We were accompanied by our volunteer MYF sponsor and several parents who served as our drivers and chaperones. The adults always worked with us, showing us how best to use the tools even as they tried to keep us on task. Typically our mission events were limited to a weekend or a series of summer days when parents were available to help.
By the time my own children became part of another United Methodist church youth group, the MYF had become the UMYF. Church vans, mini-buses and rented trailers had replaced family station wagons as the youth program grew in size and scope. Instead of a volunteer sponsor, there was a paid staff person—a Minister of Youth Ministries—who led the group. They did many local mission projects, but they also served in places like rural Appalachia and Mexico, where the youth learned to build stucco and cinderblock homes.
Nowadays it’s not uncommon for lay persons to serve in mission fields as far away as Africa or India. Even so, the need for intergenerational mission opportunities has never been greater. With today’s churches becoming increasingly age-segregated, there are fewer inherent opportunities for interaction among the age groups. Unless a church is intentional in bringing the generations together in mission, each group misses out on the shared experiences of serving others as the body of Christ.
Russell Bowlin, a third-year student at Duke Divinity School with experience in leading youth ministries at several United Methodist churches, is troubled by excuses that adults offer for not participating alongside youth. Some adults, including active middle-agers, say they are just too old. Others talk about being out-of-touch with today’s youth. Russell believes that their common faith should overcome any objection. In fact, he says that churches rob their members of important conversation and shared wisdom whenever mission and ministry are homogenized by an over-emphasis on age-exclusive groupings.
Samantha Tashman, a program manager for Mountain TOP (Tennessee Outreach Project) affiliated with the Tennessee Conference of the United Methodist Church, agrees about the importance of being intentional in bringing generations together.
She says: “When youth and adults are working alongside one another to help alleviate poverty in the Cumberland Mountains, the outcome is often life-shaping, life-changing and life-giving.
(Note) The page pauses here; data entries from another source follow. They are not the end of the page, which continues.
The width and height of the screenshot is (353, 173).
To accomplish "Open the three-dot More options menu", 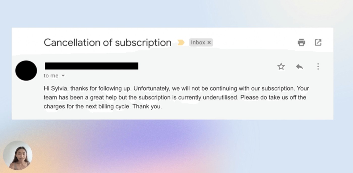I will 318,67.
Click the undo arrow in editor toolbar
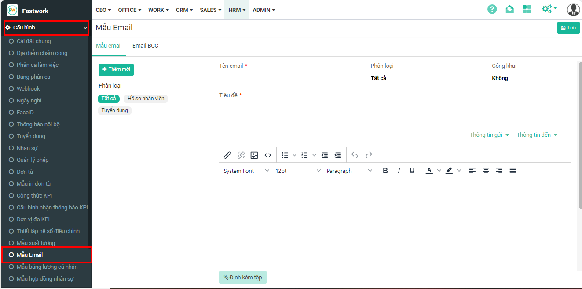The height and width of the screenshot is (289, 582). coord(355,155)
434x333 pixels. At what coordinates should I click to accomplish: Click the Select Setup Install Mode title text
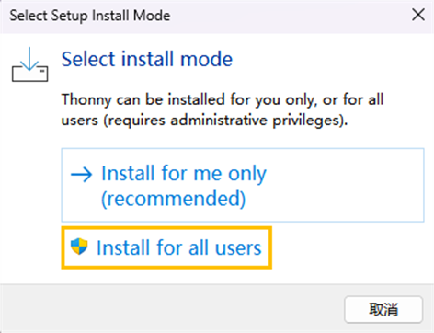click(x=90, y=16)
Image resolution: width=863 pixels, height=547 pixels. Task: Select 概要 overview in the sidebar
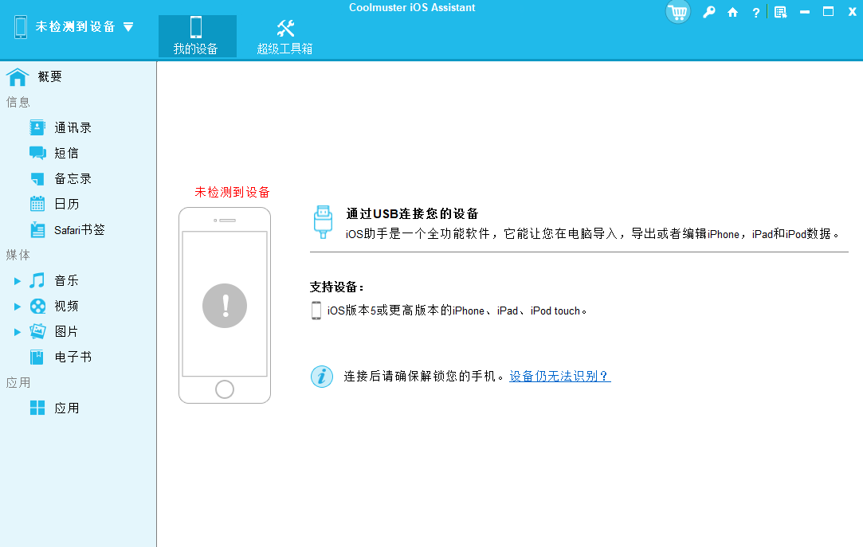pyautogui.click(x=49, y=76)
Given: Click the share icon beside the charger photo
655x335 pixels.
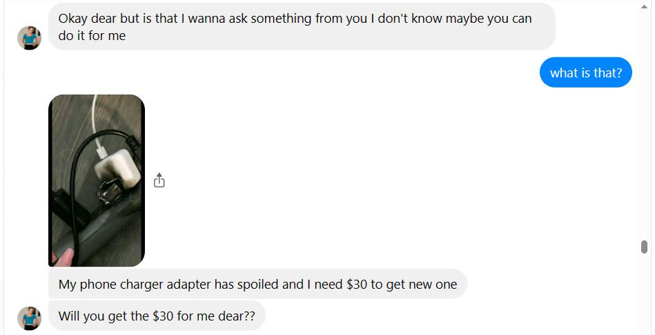Looking at the screenshot, I should (x=159, y=180).
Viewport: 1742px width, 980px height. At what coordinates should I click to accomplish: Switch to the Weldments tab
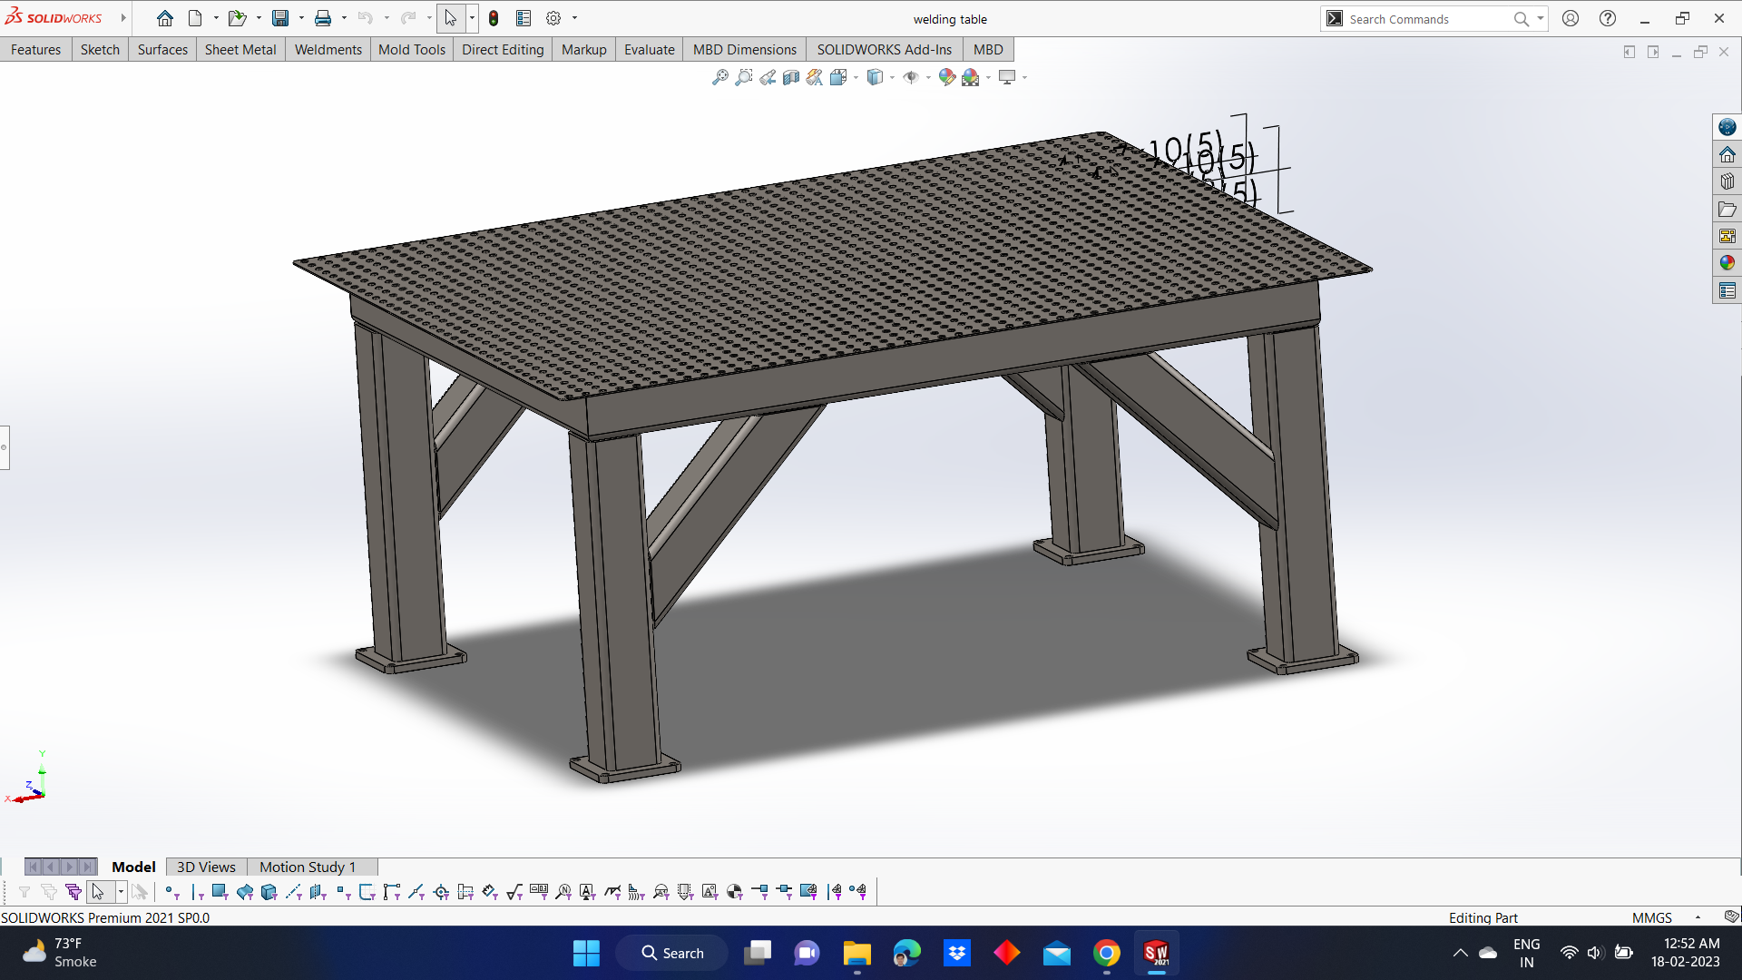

What could be more important than empowering youth on a worksite to problem-solve, pray with the family or use a power tool for the first time? Likewise, what might adults learn if they pay attention to the lessons youth have to teach about being passionate and taking action?”
Bottom line, mission is not just for youth and their parents. Churches like First United Methodist Church of Winter Park, Fla., recognize the importance of bringing single adults, families with young children, empty-nesters and grandparents alongside youth and their parents in service to others.
Jensie Gobel, missions and outreach coordinator for the Winter Park church, works to design church-wide mission trips and projects so that persons of all ages and physical abilities can participate alongside each other. Children and adults sit side-by-side packing meals for Stop the Hunger. Teens and empty-nesters work together to repair and deliver bicycles for adults and children who need them. There are even opportunities for multi-age, overseas mission trips.
Ms. Gobel has witnessed the impact of intergenerational mission, affirming that it unifies the church and strengthens the community.
Just remember these two words. Be intentional.